Madiba adalah pahlawan. Ia banyak berbuat bagi negaranya -- Afrika Selatan dan dunia. Tak heran, mantan presiden Amerika Serikat (AS) Barack Obama memujanya;  menjadikannya panutan. Madiba adalah Nelson Mandela.  Ayahnya membabtisnya dengan nama Rolihlahla pada Juli 1918 dan kemudian banyak orang memanggilnya dengan Madiba -- yang merupakan nama marga.

Petikan kalimat itu adalah kutipan yang tertulis dalam konstitusi perdamaian Komisi Kebenaran dan Rekonsiliasi Afrika Selatan. Di bawah uskup yang juga peraih Nobel Perdamaian dunia , Desmond Tutu. Komisi Rekonsiliasi Afrika Selatan ini berusaha menyelidiki fakta-fakta kekejaman Rezim Apartheid yang mencengkeram Afsel selama nyaris satu abad sejak awal abad 20.

Pemerintahan apartheid menjalankan kebijakan dan hukumnya dengan segregasi ras dan suku. Intinya, minoritas kulit putih (yang ada di pemerintahan dan merupakan kalangan kaya karena emas Afsel) memberikan banyak batasan pada pada mayoritas kulit hitam (penduduk asli Afsel) dan berwarna (imigran Asia yang ada di Afsel)

Madiba --atau Nelson Mendela adalah salah seorang penentang kebijakan itu. Dia bergabung dengan ANC (Kongres Nasional Afrika) , dan bersama Kongres Pan Africa (PAC) melawan pemerintahan apartheid yang keji karena memburu, membunuh dan menyiksa serta aneka kekerasan rasialis lainnya pada penduduk Afsel. Apartheid berbuat sangat brutal pada masyarakat setempat. Karena menentang itulah, Madiba dipenjara selama 27 tahun.

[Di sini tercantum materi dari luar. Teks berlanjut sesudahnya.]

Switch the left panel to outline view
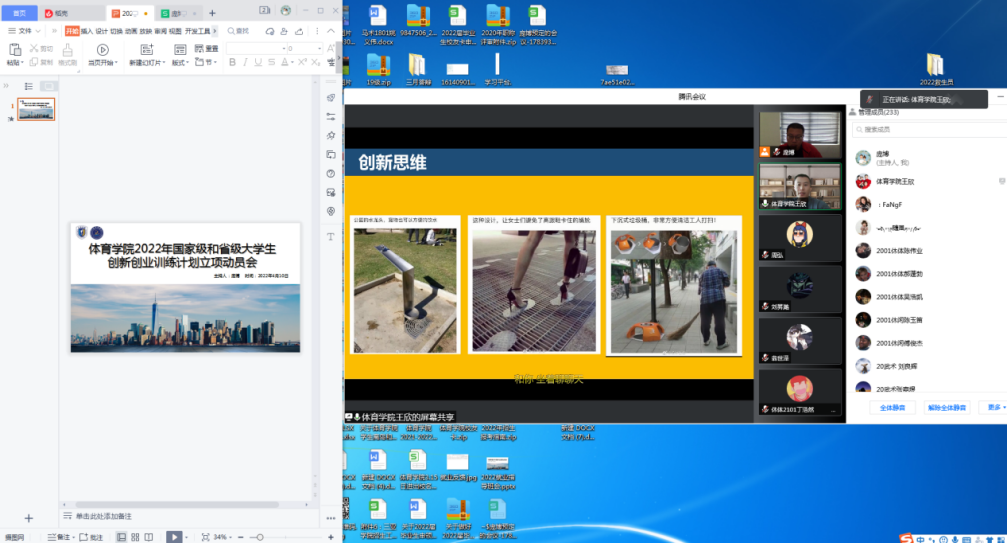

Pada tahun 1990 ketika Mandela dibebaskan, masyarakat Afsel mulai menuntut agar negara itu dikendalikan dengan cara demokrasi. Puncaknya adalah 1994 ketika Madiba terpilih menjadi presiden Afsel. Pemerintahan apartheidpun usai.

Tahun 1996-1998, Desmon Tutu bekerja untuk Komisi Kebenaran dan Rekonsiliasi Afrika Selatan seperti ditulis di atas. Sepanjang tiga tahun, sekitar 20 ribu korban berkumpul dan bersaksi di hadapan komisi itu. Dalam proses rekonsiliasi, korban atau keluarga korban duduk berhadapan dengan pelaku kekejaman. Misanya, seorang ibu korban duduk berhadapan dengan seorang pembantai putranya. Pelaku kekejaman,  banyak melakukan penyiksaan sebelum menembak korban.

Ketika berhadap-hadapan itulah , pembantai menyampaikan pengakuan dan minta maaf kepada korban atau keluarga korban. Ada korban atau keluarga yang bisa menerima dengan tulus tapi banyak yang tidak bisa menerimanya.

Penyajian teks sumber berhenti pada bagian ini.